Il fumo deve avergli annebbiato il cervello. Non lo seguo più.
"Ma che dici?"
"Dico che la felicità ti entra dentro. Oppure attiva qualche cellula cerebrale, questo non lo so. Ma quando ce l'hai, ce l'hai. E basta."
"Allora sei felice sempre?"
"No."
Veramente non lo capisco.
"Non sono felice mai. Ma va bene così. Te l'ho detto: sono un uomo fortunato."
Cerco di riportarlo alla realtà. "Quando inizierai con i casting?"
"La prossima settimana. Ma inizio con Lino, un mio amico. Non sarà un vero e proprio casting, sarà una chiacchierata."
"Ti va se vengo anch'io?"
"Preferisco di no. Ma, se vuoi, ti passo i nominativi di quelli che vedrò. Sono attori, gli farà piacere se li intervisti."
"Va bene, farò così."
"Allora? Vuoi il numero di Tania?"

Sono tornato a casa. Ho cercato la frase di Milan Kundera che ricordavo benissimo: sta ne L'insostenibile leggerezza dell'essere e dice così: "L'amore non si manifesta col desiderio di fare l'amore (desiderio che si applica a una quantità infinita di donne) ma col desiderio di dormire insieme (desiderio che si applica a un'unica donna)".

sabato 28 febbraio 2015

5. Le ragazze del porno (un post di Bruno Keller)
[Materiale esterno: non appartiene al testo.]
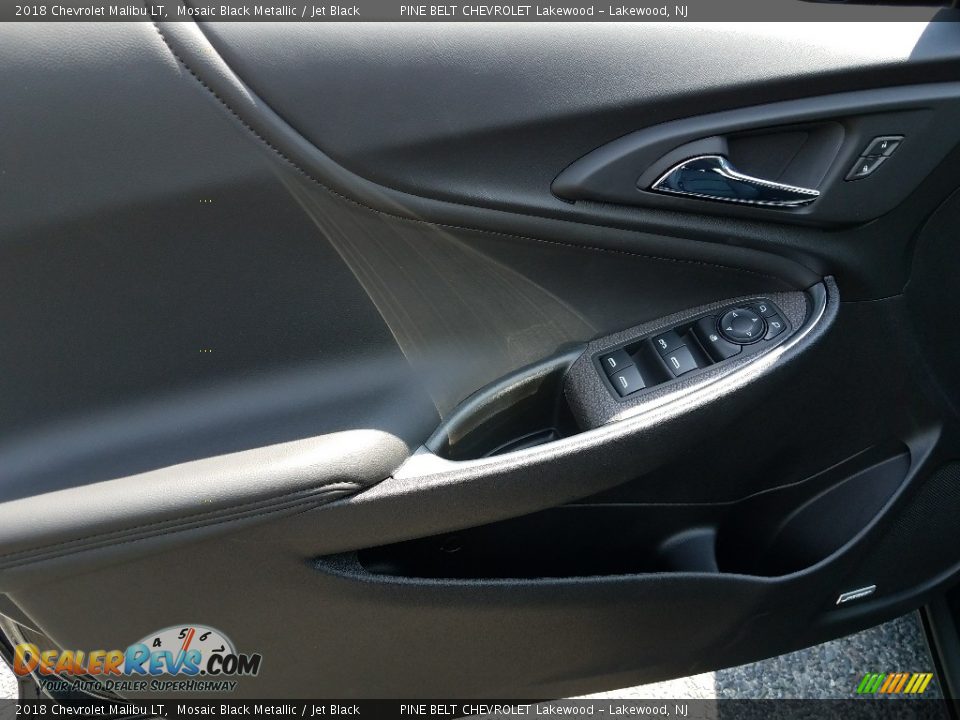Click bottom "Mosaic Black Metallic / Jet Black" caption

pos(268,710)
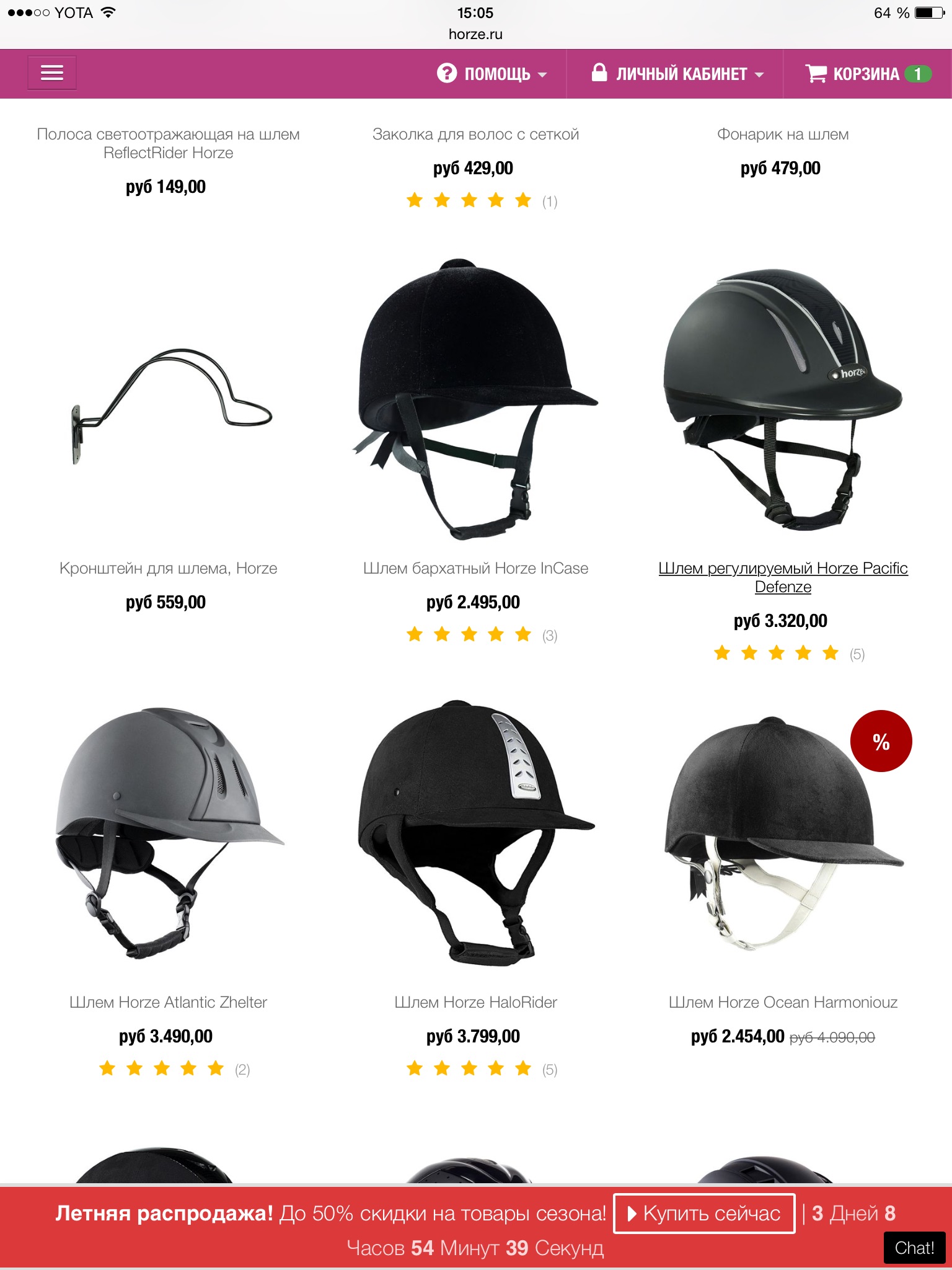The image size is (952, 1270).
Task: Click the green cart count badge
Action: click(x=918, y=74)
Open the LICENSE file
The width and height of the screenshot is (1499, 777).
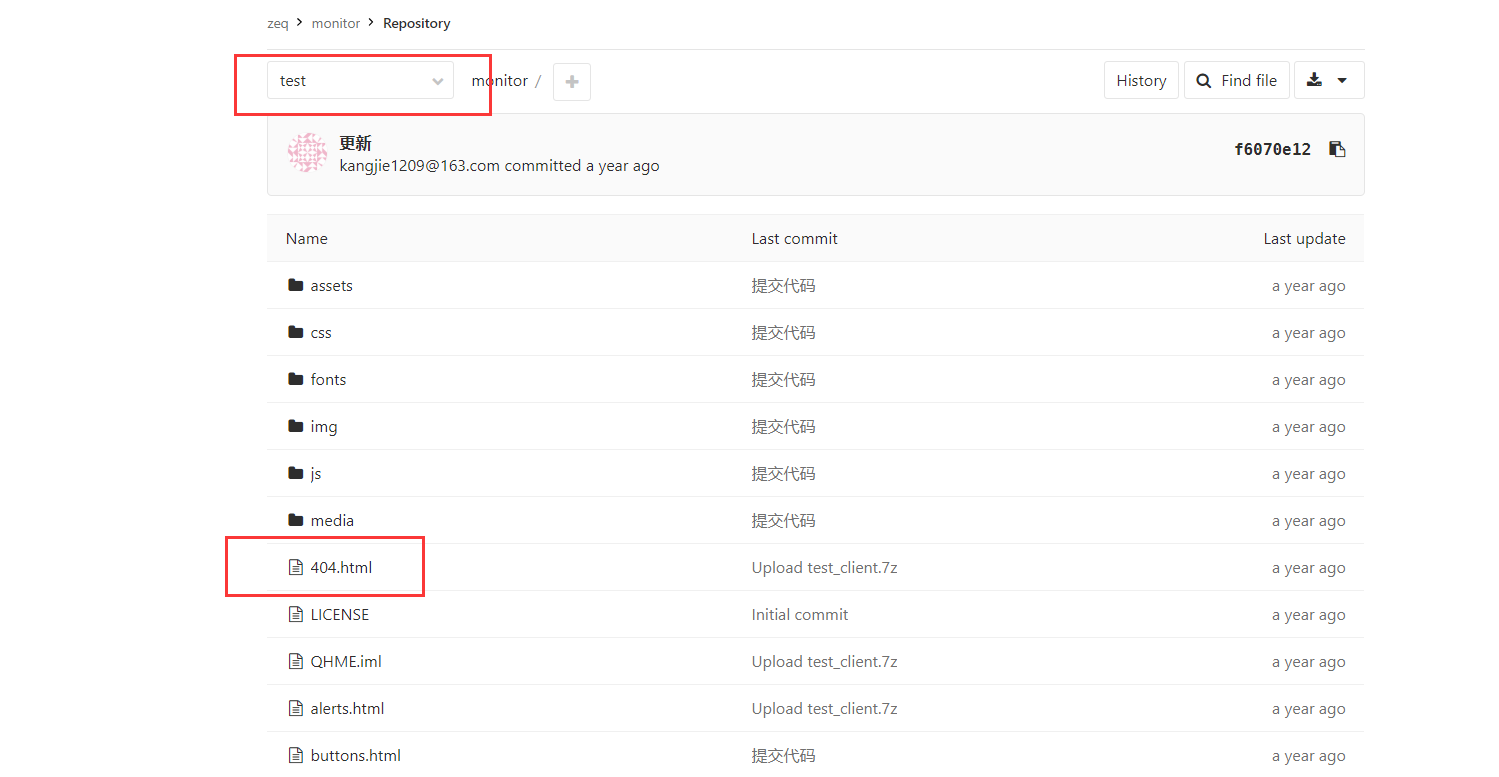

Alla fine l'incontro è saltato. Mi è sembrato esagerato impegnare anche il sabato sera con Bruno Keller. E, certo, non voglio che diventi una mania. Scrivere su di lui, fare il documentario, seguirlo nella realizzazione del suo film mi sta bene. Ma devo prenderne un po' le distanze.
Per questo mi ha inquietato molto il suo messaggio. Ho sentito che tale presenza sta diventando persecutoria anche se spero di sbagliarmi.
Il messaggio rimandava al suo blog con un ultimo post dedicato a questo gruppo di donne che sta realizzando un film porno a episodi, a quanto ho capito.
Ho ritrovato certe affermazioni di Keller che chiariscono nuovamente quello che è il suo pensiero ossessionante anche se, in questo caso, la prende un po' alla lontana.
"Non capisco cosa c'entri il pensiero femminile con il mondo del porno. L'adorabile pornografia rimane espressione di un egoismo maschile dal quale la donna, grazieadio, è esclusa. Nel porno, il parametro di riferimento resta il maschio, il suo pene e il suo piacere. Le donne che partecipano a questi film si adeguano ai desideri non solo del maschio ma del pensiero maschile. Per lo più sono dirette da un regista e quelle rare volte che a dirigerle è una donna, anche il quel caso rimane saldo il principio che è il maschio che deve godere. Il suo piacere visibile gratifica la propensione d'immedesimarsi nell'altro, di aderire perfettamente, fisicamente, al corpo dello stallone di turno. La donna, in questi film, è "addomesticata", relega il proprio piacere nelle pieghe di quello del partner. Mi auguro che il film che queste donne stanno realizzando sia capace veramente d'invertire una rotta, di sconvolgere intimamente un genere, raccontando quelli che sono i desideri del corpo femminile, desideri che spesso galleggiano in una zona molto profonda del proprio immaginario. Mi rimane sempre la sensazione che le donne, anche quelle che affermano la centralità della loro persona, corrono sempre il rischio di confondere il proprio piacere con quello che, generosamente, offrono al loro uomo".
Keller continua con la sua dissertazione, la declina, fa esempi, rimanda a studi, a riflessioni altrui (Alberto Abruzzese in primis). Inizia a salirmi su un po' di nausea. Spero mi passi. Scendo a fare quattro passi. Ho bisogno di aria.

venerdì 27 febbraio 2015

4. Sesso: femminile plurale (secondo Bruno Keller)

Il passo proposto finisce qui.